◆ **Screenshot grounding data**
══════

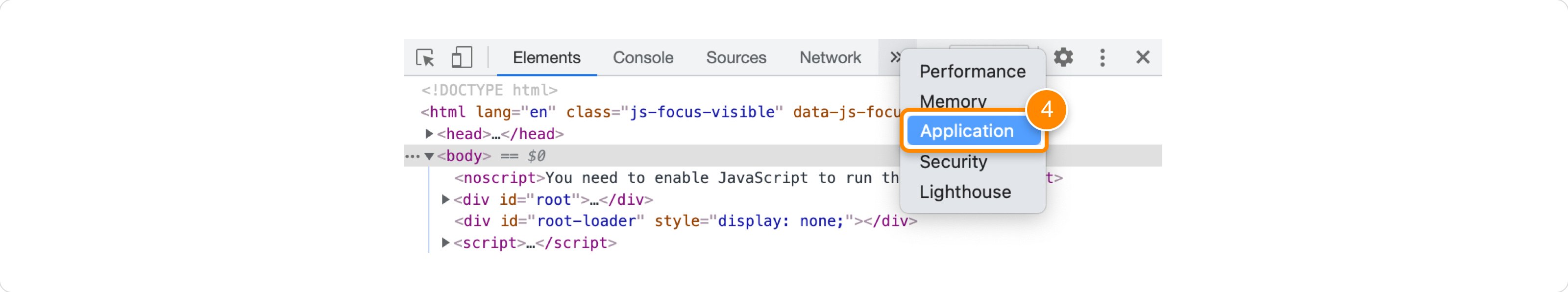Open Security from the overflow menu

click(x=953, y=162)
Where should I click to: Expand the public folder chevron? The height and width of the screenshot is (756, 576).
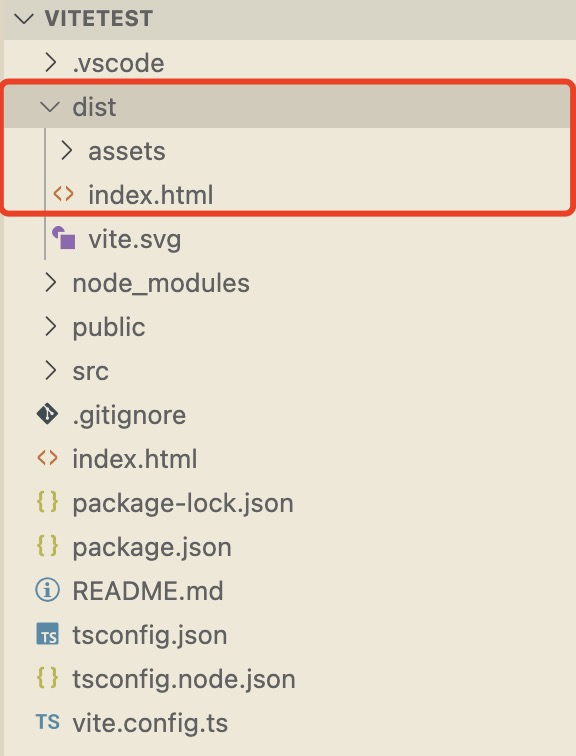(50, 326)
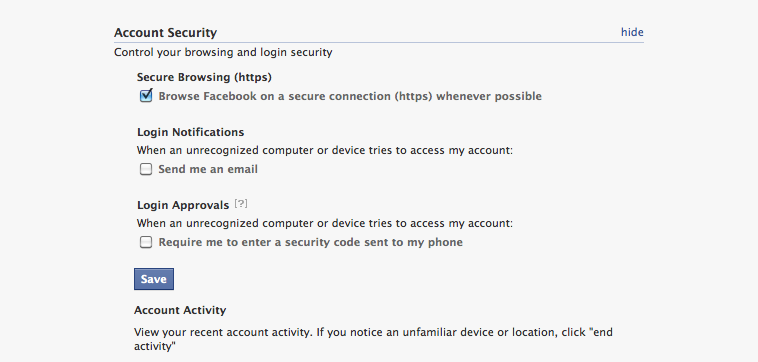Select the Secure Browsing (https) heading

(204, 77)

══════

◆ **DIRECTIONS**
Each line from the one that holds "Where should I" through the final line of the data must be retyped exactly; the pictures must not appear.

◆ **TASK RESPONSE**
Where should I click to: Expand the public folder chevron? The height and width of the screenshot is (756, 576).
(50, 326)
Select the Secure Browsing (https) heading

(204, 77)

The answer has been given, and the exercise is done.